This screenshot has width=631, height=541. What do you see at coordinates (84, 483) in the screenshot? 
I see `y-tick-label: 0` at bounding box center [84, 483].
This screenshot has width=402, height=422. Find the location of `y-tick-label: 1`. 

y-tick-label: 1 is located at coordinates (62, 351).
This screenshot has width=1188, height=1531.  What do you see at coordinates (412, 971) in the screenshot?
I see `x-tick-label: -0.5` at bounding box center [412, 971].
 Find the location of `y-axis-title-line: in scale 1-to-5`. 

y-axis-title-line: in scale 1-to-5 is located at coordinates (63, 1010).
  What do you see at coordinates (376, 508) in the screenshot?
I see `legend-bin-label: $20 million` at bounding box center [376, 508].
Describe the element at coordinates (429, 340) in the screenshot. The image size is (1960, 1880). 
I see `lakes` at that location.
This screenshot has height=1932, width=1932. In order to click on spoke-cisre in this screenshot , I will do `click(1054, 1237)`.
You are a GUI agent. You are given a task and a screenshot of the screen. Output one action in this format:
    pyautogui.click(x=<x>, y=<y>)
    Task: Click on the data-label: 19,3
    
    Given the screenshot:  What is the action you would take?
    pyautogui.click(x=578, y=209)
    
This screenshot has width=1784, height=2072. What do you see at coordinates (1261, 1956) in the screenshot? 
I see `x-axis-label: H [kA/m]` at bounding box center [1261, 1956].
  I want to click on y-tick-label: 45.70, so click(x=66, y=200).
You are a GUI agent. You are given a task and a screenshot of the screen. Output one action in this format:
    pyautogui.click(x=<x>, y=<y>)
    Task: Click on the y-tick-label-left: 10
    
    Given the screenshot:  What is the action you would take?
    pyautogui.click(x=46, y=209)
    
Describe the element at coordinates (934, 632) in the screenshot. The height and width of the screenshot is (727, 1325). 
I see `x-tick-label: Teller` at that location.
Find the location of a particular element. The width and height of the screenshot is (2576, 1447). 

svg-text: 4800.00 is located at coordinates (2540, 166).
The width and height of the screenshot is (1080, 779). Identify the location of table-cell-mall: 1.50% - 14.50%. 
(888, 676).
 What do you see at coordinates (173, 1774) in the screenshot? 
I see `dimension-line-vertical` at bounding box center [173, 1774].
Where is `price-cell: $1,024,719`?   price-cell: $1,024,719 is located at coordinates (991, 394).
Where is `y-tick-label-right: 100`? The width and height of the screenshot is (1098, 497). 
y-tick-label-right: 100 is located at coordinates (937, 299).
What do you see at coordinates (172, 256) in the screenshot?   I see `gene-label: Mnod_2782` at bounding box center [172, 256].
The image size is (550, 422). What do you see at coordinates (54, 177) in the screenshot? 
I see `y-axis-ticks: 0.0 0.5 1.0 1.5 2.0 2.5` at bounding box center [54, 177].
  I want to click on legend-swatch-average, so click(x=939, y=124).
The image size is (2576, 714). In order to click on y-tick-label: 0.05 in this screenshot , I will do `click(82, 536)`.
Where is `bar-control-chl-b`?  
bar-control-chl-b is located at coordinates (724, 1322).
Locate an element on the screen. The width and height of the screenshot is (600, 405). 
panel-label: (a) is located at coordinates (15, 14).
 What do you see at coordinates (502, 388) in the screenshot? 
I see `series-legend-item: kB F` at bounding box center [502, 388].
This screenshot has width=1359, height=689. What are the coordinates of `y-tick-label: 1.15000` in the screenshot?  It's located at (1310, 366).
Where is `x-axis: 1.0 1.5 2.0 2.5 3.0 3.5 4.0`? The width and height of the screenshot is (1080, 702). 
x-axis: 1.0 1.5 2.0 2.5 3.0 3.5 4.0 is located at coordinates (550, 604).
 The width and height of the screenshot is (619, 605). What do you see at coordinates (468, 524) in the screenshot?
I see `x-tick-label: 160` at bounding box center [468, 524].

## The problem:
Please output the lines from the start of the entries through the line that contains "y-tick-label: 1 is" as a numbered list, leaving out blank lines.

## Answer to this task:
1. This screenshot has width=631, height=541. What do you see at coordinates (84, 483) in the screenshot? 
2. I see `y-tick-label: 0` at bounding box center [84, 483].
3. This screenshot has width=402, height=422. Find the location of `y-tick-label: 1`. 
4. y-tick-label: 1 is located at coordinates (62, 351).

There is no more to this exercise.